Drittes Bild

[18] 1. Lied mit Chor

Hinter dem geschlossenen Vorhang.

2. Tanz und Gesang

Das Frauengemach Turandots


MÄDCHENCHOR.

Nacht wird zum Tag,

Schauet!

Leuchtend wird nun der Saal;

Leben, rhythmisch bewegt,

Wogt auf und ab.

Mädchen,

Freuet euch!

Bald empfängt euch der Bräutigam,

Nacht wird zum Tag,

Leben wogt

In seinem Arm.

3. Rezitativ und Arie


TURANDOT ungeduldig. Genug. Mein Kopf steht nach anderen Dingen. Es pocht mein Herz in ungewohntem Schlage. Mein Geist trübt sich. Das Blut, es stockt und jagt. Ich fühle unsicher.

Arie


Daß ich ihn liebe,

Sollt' es so sein?

Daß ich ihn hasse,

Doppelte Pein.

Noch wich ich keinem

Mir selbst betreut,[18]

Würd' es sich wenden,

Schnell wär's bereut.


O, daß ich fände,

Was ihn beschämt,

Doch all mein Denken

Starret gelähmt.

Und ob er siege,

Ob er erliege:

Mein schöner Stolz, ach

Fällt, ach, bezähmt.


Richte Dich aufwärts

Mein hoher Mut,

Zum letzten Male

Wehre Dich gut:

Ein würd'ges Ende

Herbeigeführt!

Turandot sterbe,

Doch unberührt.

ADELMA. Ich erkenn' Euch nicht wieder, so sehr gebärdet Ihr Euch fremd. Hat der Anblick dieses Glücksprinzen das Metall Eurer Seele zum Glühen gebracht? Mir wär's drum leid.

TURANDOT. Du empörst mich.

ADELMA. Ich möchte Euch gern zufrieden sehen, verzeiht.

TURANDOT. Du meinst es ja redlich. Sag', was sollt' ich tun?

4. Intermezzo dialogato


ADELMA. Hören wir zunächst was Truffaldino meldet. Er kommt von seinem Auftrag erst zurück.

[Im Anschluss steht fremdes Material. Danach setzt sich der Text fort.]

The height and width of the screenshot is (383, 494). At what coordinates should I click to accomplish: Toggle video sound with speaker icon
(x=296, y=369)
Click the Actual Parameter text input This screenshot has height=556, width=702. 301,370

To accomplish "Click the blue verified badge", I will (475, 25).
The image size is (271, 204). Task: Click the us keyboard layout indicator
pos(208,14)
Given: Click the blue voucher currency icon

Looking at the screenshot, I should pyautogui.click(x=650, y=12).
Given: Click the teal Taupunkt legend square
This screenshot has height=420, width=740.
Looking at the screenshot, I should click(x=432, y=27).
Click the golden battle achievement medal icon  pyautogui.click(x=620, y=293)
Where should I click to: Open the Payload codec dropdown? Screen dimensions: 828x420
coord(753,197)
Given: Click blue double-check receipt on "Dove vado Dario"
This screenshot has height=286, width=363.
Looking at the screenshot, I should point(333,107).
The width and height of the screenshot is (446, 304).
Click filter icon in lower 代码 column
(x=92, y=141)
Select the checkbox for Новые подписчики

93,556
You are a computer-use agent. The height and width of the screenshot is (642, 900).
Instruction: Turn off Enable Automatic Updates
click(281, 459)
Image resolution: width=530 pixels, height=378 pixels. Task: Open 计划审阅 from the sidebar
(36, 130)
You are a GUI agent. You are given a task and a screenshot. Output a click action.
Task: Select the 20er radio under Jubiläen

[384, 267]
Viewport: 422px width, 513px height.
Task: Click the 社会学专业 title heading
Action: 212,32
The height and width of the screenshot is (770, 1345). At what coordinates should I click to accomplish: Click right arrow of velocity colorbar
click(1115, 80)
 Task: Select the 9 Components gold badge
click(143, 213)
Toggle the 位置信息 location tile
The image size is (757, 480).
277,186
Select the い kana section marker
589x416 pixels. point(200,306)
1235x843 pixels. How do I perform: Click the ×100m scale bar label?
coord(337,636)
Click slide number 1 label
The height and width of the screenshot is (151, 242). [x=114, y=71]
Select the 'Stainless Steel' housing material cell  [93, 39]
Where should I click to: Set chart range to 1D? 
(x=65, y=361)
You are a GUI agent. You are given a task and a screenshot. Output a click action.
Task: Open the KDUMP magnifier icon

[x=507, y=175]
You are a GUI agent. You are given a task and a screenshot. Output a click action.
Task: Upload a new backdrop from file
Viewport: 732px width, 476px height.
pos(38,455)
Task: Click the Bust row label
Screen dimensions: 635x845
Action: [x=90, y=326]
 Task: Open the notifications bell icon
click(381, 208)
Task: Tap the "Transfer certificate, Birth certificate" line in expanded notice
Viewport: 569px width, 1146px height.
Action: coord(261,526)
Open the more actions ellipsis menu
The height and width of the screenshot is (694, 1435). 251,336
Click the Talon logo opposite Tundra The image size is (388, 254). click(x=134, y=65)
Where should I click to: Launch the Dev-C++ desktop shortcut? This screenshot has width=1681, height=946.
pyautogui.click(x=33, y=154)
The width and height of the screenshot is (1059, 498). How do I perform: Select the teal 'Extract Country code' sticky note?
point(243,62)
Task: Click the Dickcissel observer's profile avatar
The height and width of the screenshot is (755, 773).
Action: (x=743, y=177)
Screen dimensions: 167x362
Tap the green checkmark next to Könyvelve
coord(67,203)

Truffaldino tritt würdig auf und kniet nieder.


TURANDOT. Was bringst Du?

TRUFFALDINO. Meine angebetete Prinzessin, Ihr habt Euch an den Rechten gewandt. Alles ging vortrefflich. Möchte[19] ein jeder seine Intelligenz vor dem Einfluß der Leidenschaften bewahren. Die niederen Funktionen zehren von der Klarheit des Gehirns. Daran habe ich nicht zu tragen. Mein Kopf ist der Triumph der Zucht.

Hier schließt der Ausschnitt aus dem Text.